If you read philosophy, a lot of contemporary stuff feels derivative—which isn’t to say it’s not valuable. Ed Catmull, co-founder of Pixar, writes in his bestselling Creativity, Inc., that the organizational dysfunction is the main reason people don’t express their genius at work—even at companies that ostensibly value creativity. In reading his argument, I found myself thinking of Rousseau’s notion that “man is born free, yet everywhere is in chains.” Individuality is hampered at scale.
Catmull is right that in some circumstances the world is Rousseauvian—the block to talent is not the supply of talent itself, but, say the opportunity to express it. But he also flatters us as readers by universalizing from his experience at Pixar to the world at large.
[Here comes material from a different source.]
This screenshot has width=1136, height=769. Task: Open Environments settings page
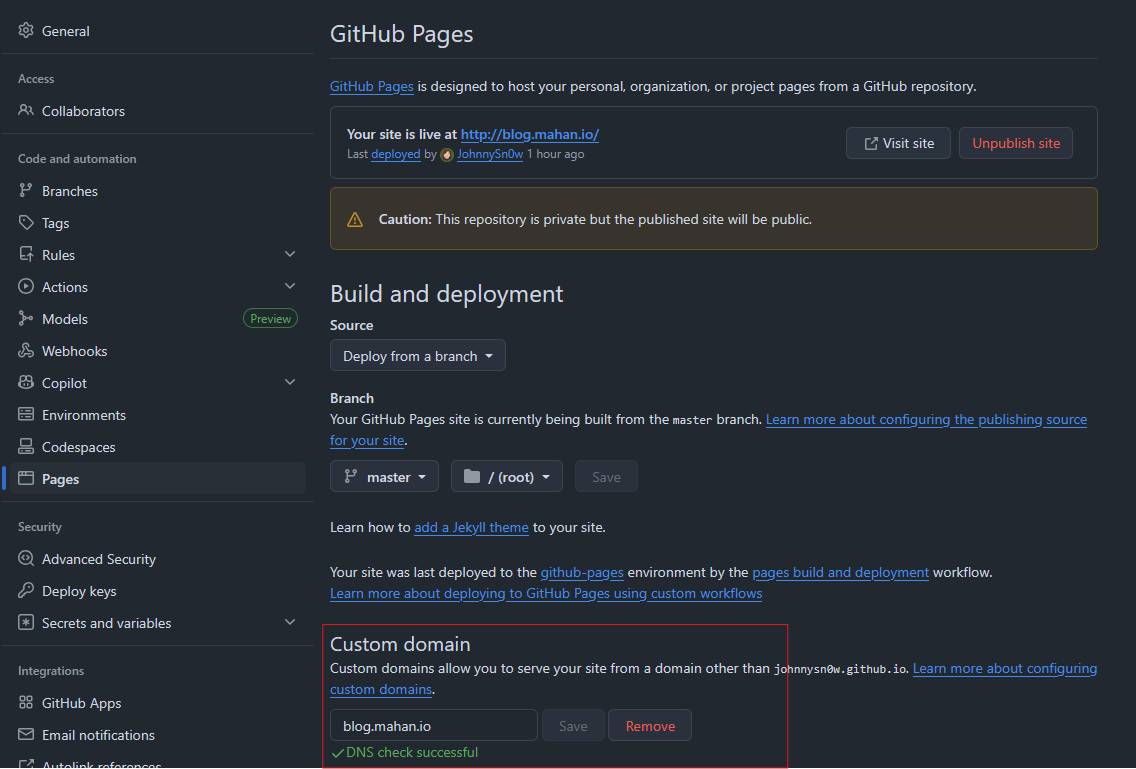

Are we all a bunch of geniuses who could do amazing things if given the right chance? I suppose it depends on what is meant by genius, but incentives and corporate architecture only work when you already have talent—where does talent itself come from? I’m not persuaded it comes from assuming that the individual is always right and society always wrong. Socialization is needed to steer the lone prophet away from narcissism and solipsism.
It would be equally obtuse to reduce all collective failings to interpersonal psychology. Disagreements arise from difference in worldview, judgment, and values—they aren’t always the result of envy or fantastical projection or something base. Self-interest is too narrow a concept to appreciate the nuanced ways in which conflicts emerge. But Augustine is also right that culture is an expression of the souls that constitute it—well ordered-souls make for better cultures. As we know from the case of Mozart and many artists, you can be a creative genius and be immature. It’s that immaturity that hurts society and makes collaboration impossible, not society that thwarts the individual.
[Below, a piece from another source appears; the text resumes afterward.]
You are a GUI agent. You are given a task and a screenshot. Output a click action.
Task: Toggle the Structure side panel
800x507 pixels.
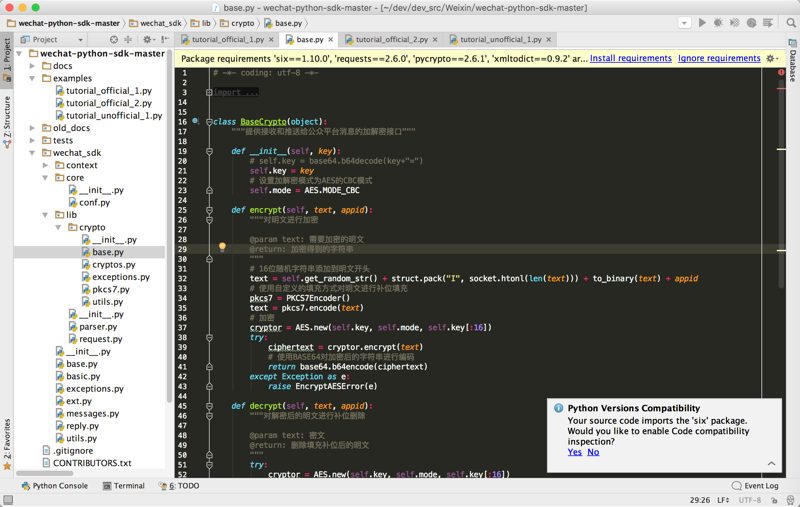pyautogui.click(x=6, y=122)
My rejection of theory as a one-size fits all account of how things are suggests I may be postmodern. But it’s also in keeping with Aristotle’s notion that knowledge requires taxonomy — the question is not if Rousseau is right, but when he is right and when he isn’t, by how much, and in what contexts? This is also part of Talmudic training, which seeks to ground abstract principled debates in specific cases. Ironically, you learn most about a concept by seeing when it doesn’t fit. The edge case is our teacher.
We may find ourselves in situations that feel Hobessian, Machiavellian, Kantian, Schmittian, Jungian, Platonic, etc. but that doesn’t mean we need to adopt any one worldview as the key to all things.
Catmull’s advice about fostering creativity at work may be sound, but like any piece of advice we should not treat it as universal. At the highest level, all advice is contradictory. So the heart of the matter is knowing when to ignore it, because as the Talmud says, “here, it’s different” (shani hatam).